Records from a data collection
◆ ◆ ◆ ◆
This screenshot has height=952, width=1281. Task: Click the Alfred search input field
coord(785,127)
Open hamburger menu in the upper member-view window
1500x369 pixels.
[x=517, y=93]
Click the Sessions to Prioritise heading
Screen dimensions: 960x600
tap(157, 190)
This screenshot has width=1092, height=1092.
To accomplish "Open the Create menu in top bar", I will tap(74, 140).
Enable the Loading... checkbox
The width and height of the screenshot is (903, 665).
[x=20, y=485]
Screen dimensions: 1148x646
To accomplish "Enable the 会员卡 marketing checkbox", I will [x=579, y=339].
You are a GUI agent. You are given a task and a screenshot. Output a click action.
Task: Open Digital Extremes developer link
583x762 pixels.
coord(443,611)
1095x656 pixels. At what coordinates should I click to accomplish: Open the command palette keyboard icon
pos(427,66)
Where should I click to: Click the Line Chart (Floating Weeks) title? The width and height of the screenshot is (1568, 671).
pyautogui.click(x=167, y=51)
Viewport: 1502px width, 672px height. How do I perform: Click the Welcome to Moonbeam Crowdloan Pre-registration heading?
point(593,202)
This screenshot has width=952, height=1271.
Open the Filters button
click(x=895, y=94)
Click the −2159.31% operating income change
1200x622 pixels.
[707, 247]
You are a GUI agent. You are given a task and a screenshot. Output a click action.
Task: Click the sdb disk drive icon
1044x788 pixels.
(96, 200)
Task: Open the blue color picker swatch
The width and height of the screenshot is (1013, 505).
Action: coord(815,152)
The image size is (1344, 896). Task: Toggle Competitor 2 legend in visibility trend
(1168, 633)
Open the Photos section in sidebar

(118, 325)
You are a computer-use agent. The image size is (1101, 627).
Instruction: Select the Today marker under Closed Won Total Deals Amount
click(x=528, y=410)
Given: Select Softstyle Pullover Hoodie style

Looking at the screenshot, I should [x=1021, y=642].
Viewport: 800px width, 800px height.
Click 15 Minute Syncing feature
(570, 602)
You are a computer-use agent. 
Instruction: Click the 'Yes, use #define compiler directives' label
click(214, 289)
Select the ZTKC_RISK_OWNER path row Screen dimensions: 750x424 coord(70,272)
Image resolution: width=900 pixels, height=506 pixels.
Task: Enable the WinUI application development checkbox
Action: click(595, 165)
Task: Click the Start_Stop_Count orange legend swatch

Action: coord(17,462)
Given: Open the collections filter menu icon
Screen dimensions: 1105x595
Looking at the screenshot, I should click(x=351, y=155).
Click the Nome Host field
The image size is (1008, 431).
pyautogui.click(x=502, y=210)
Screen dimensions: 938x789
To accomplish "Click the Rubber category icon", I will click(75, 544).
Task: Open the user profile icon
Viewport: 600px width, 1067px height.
◆ ◆ ◆ ◆
**What needs to be done:** Every line above with the word "computer" belongs in the answer, copied as written.

**Result:**
You are a computer-use agent. The image size is (1101, 627).
You are a computer-use agent. 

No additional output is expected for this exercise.